Repertoire for High Concept Laboratories


For his HCL Artist in Residence, composer-musician Jason Roebke has tracked the performative possibilities of an instrument while probing physical space and the depth of different resonant rooms.

His methodology has expanded upon his solo performance by integrating elements of movement into writing for music, emulating a dancer who choreographs. He has imagined two specific kinds of movement: a body in relation to itself (the instrument), and a body moving from one place to another. In addition, he has organized a collection of modular compositions that highlights the acoustic and visual characteristics of the HCL studio and the Raw Space at Mana Contemporary, exploiting their idiosyncrasies.

Repertoire for High Concept Labs is performed by Roebke with cornetists Ben Lamar Gay and Josh Berman. It proceeds from Repertoire for Co-Prosperity Sphere and Repertoire for Comfort Station, also written by Roebke for the three musicians.

All three works dissect their inimitable techniques and subsume the formal inventiveness of composition to the limitless space of improvisation. For the iteration at High Concept Labs, it specifically asks the players to give attention to how the body moves, tenses and relaxes.

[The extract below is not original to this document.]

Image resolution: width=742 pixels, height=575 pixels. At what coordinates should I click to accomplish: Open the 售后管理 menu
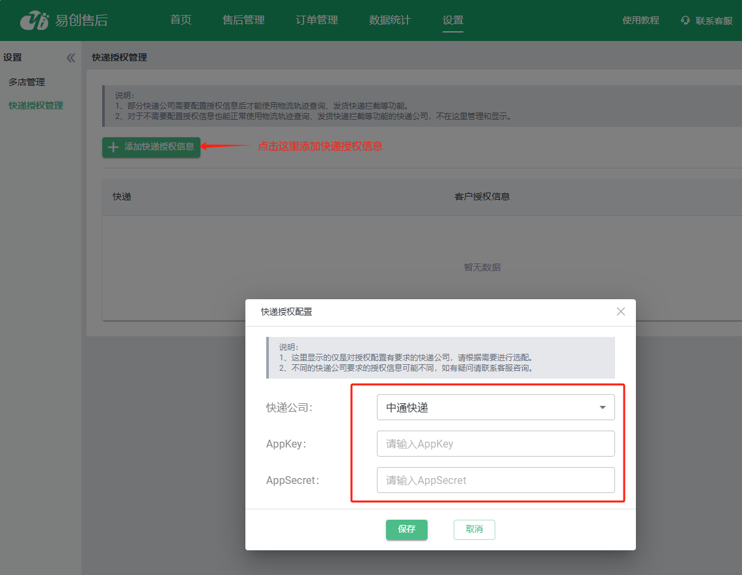coord(243,20)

In developing the work over the past year, Roebke has explained the thinking was “how to discover something previously unknown.” In effect, Repertoire for High Concept Labs elucidates the existence of dissonance alongside harmony, sound alongside silence. Roebke is inviting the listener and the player to question the tension about our dualities, suggesting how to move toward consensus about our coexistence in this historical moment.

Support for Jason Roebke: Repertoire for High Concept Labs is generously provided by the Illinois Arts Council Individual Artist Support Grant.

Photo credit Gonzalo Guzman, Art Dir Shirley Ellis, Tech Denny Chan


Jason Roebke is a Chicago bassist and composer. In addition to playing bass in several of Chicago’s most compelling jazz groups, he has composed music for his own Octet and small groups. His playing is intensely physical, audacious, and sparse. Roebke has collaborated extensively as a performer and composer with choreographer Ayako Kato. The Chicago Reader described his work as “a carefully orchestrated rummage through a hardware store.” He is a member of Jason Stein’s Locksmith Isidore, Mike Reed Flesh & Bone, and Tomeka Reid Quartet. Roebke studied privately with saxophonist and composer Roscoe Mitchell as well as legendary double bass pedagogue Stuart Sankey. In 2009, he was awarded the Fellowship in Music Composition from the Illinois Arts Council. Roebke tours widely in the US and Europe. He was the subject of an extensive interview and career overview in Point of Departure.